Being happy doesn't mean that everything is perfect. It means that you have decided to look beyond the imperfections.

Saturday, August 1, 2009

Am I just a charity case...?

Am I just a charity case...?

Am I just a joke?

A thing...a toy for people to laugh at?

I want to believe so much that there is some good left in this world. That someone out there would actually love me for who I am and would look pass on what I am. I've been played, used and lied to so many times. But isn't it the same for everyone? Shouldn't we suffer a little for a greater happiness in the future?
Is it wrong for me to want to feel happy?

Stop trying to tell me the things I already know.
I know I'm an eyesore and that no one will probably want me and that I may one day live alone or even die young. But for a second of my miserable and hated life, can I not feel happy? Let me live while I still have the chance to. I don't need your hurtful words on the truth that I already know. Let me be happy even if it doesn't lasts. I just want to be happy even if it means I live a lie because I know dreams are much better than reality and in that dream I can live without tears.
Can't you just accept that?

Can't anyone just accept me for who I am?
Am I not enough of a decent person? Am I not friendly enough or nice enough? Am I not beautiful enough? Words can hurt me when they are the same words that have been repeated over and over again throughout my entire life.

"You're fat and ugly."

Is it so wrong to be who I am? Is it so wrong to be what I am?
Am I that much of an eyesore and a burden to this world?
Playing jokes on me and toy with my feelings then telling me I'm not worth anything.
Why?
Why do this to me?
What have I ever done to anyone or the world to deserve this kind of treatment from the world?
Passing judgement on me based on my weight and my looks when they know nothing about me. Push me around, tease me and hate on me when I've done nothing wrong. Taking pleasure in my tears, suffering and solitude as a source of entertainment when all I've done is be who I am.

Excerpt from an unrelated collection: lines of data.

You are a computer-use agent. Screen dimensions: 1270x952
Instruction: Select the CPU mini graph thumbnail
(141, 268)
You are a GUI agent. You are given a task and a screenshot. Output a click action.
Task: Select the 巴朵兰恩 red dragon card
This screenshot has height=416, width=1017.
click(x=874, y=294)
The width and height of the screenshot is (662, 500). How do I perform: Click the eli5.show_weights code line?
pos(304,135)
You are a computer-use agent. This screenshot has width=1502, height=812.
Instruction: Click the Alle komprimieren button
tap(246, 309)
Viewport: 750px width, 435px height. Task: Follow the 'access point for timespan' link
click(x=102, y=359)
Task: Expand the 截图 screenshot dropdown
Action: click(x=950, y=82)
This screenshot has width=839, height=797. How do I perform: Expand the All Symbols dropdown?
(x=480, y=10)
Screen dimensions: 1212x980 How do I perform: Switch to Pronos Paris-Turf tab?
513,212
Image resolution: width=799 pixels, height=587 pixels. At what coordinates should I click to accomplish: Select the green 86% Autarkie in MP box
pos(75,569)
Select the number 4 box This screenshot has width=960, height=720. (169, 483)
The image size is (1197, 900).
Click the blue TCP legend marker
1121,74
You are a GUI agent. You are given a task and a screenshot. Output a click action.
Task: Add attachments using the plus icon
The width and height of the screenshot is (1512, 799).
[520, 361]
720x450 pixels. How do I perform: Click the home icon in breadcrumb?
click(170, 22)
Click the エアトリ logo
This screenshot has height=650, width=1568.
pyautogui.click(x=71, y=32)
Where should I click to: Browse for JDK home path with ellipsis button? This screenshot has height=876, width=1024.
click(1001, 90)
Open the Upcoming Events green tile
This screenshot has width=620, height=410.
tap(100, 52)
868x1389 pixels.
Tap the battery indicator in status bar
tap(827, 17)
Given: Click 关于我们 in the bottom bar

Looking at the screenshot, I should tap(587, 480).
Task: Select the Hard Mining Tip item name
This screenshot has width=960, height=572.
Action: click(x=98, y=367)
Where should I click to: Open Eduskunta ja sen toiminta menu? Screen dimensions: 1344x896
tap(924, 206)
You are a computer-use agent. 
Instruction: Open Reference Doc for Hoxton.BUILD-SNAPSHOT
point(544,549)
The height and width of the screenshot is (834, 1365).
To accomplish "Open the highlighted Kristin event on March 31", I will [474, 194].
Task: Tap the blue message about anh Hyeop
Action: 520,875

"How am I suppose to believe I'm worth something when I'm told 50 different times a day that I'm not?"

Friday, July 24, 2009

Rant rant rant and cursings...

Okay, so I'm gonna rant on some pointless shit that you guys don't probably care about but I don't give a shit cause this is my blog and I can say whatever I want. So shut up and read.

Alright.

As you all know, I'm currently studying in Sunway College and also staying in a hostel called Sun-U residence. Everything has been going pretty great. I made friends and classes are hard but I'm surviving. But that's not what I want to rant about today. I'm going to freaking tell you guys how many fucking times I got called EMO here. Yea, I got called bloody emo pretty much every single day I'm here. Even on the week of my orientation I got a few people coming up to me and just flat out ask me, "Are you emo?" then I would respond with "No..." and then they would say "Well, you look pretty emo to me..". I simply didn't really give a fuck about that but there was one time that when I passed this group of boys they laughed at me. Naturally I would avoid conflict but I was already frustrated enough that day. So I turned to them and ask what was their problem with me. And they responded with "Do you have a razor blade? Do you cut yourself emo girl, huh?" and laughed. Oh come on! That's a little immature, don't ya think? A little pathetic even.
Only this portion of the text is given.